If you need help with your FIRPTA Withholding Certificate you can call us at 407-344-1012, or email us at info@freedomtaxfl.com.

The Internal Revenue Service (IRS) is responsible to hold the taxes. Before 1980, there was no such law like this. This is why the IRS was unable to benefit from foreign sellers disposing off their property. Locals and foreign sellers for real estate property were treated equally back then. Since foreign sellers do not hold a legal identity or green card, they have to pay off taxes for selling real estate property in the United States. Additionally, foreign sellers are considered as non-residents of the United States. Hence, anyone dealing with real estate property and is a non-resident has to pay off taxes for that.

This makes the transaction really costly for buyers as well as for sellers. Therefore, people often look for ways to cut the taxes down or transmit them. One of the great and legal ways to do so is to use a FIRPTA form. You can avoid FIRPTA withholding by filing withholding certificates. There is an entire detailed process to do so. Also, you can omit them if you fall under the FIRPTA exemptions at the first place. If not, then try out the FIRPTA form.

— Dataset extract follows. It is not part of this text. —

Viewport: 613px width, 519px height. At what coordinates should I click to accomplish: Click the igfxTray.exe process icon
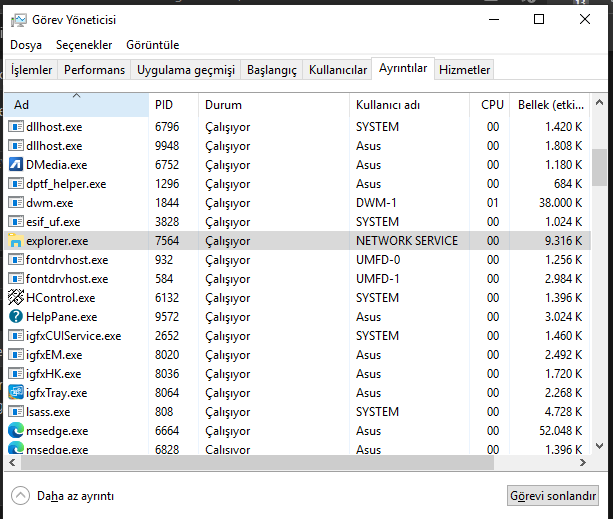[16, 393]
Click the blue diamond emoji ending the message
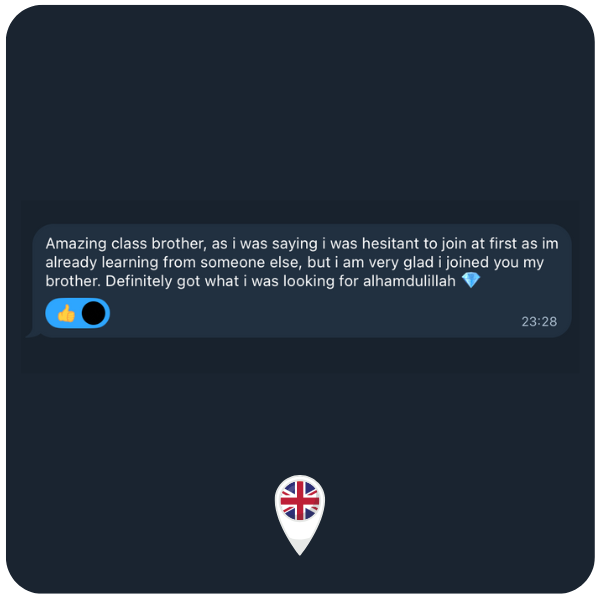600x600 pixels. (x=471, y=280)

If you want to explore information about FIRPTA law, form and exemptions, read this blog carefully.

FIRPTA Overview

Basically, FIRPTA stands for Foreign Investment in Real Property Tax Act. According to the United States law, everyone is supposed to pay tax on disposition of real interests in United States. Be it a foreigner or a local, everyone has to do that. The only difference is that the locals or residents of the United States are subject to taxes from their regular income according to Internal Revenue Code Section 897, while foreigners are required to pay off taxes from the gain on sale of real estate property being sold. There were some other changes also being made to this section.

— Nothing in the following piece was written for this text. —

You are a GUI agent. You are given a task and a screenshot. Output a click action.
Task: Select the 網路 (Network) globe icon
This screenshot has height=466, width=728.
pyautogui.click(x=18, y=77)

Furthermore, non-resident aliens, i.e. foreign persons are taxed on only certain items that are linked with their income. Additionally, according to the Internal Revenue Code Section 897, foreign sellers are not taxed on most capital gains. This is why FIRPTA requires buyers of United States real estate properties to withhold 15% if the sale price on the gain on disposition of an interest in the United States. This is why many sellers wish to apply for the FIRPTA form to the IRS to either transmit or reduce 15% of the amount of tax that they have to provide on selling the United States real estate property. Also, when the sellers apply for the FIRPTA form, the IRS ensures to quickly and routinely approve the application of the seller.

FIRPTA is applied on all foreign owners selling a United States real property. Unless the seller receives a qualifying non-recognition exchange from the IRS, fall under some exemptions, or fill a FIRPTA form, only then they will be able to transmit the amount of taxes.

As mentioned above, there was no FIRPTA law before 1980. This was an advantage for the non-United States corporations, non-citizen or non-resident individuals. These people and entities were exempted from the United States tax on sale of real estate property in the United States. But after some time, in 1980, the Congress passed a PATH Act in which the foreign sellers had to pay taxes on disposition of any United States real estate property. This law was highly prioritized and its provisions were given a lot of priority over other tax treaties and rules.

Definitions Necessary to Understand

As mentioned above, FIRPTA law requires every foreign seller to pay off taxes on disposition of real estate property (USRPIs). Here are some important terms under FIRPTA law that are different than they are used in general. Here are 3 important definitions you need to know in order to understand FIRPTA law properly.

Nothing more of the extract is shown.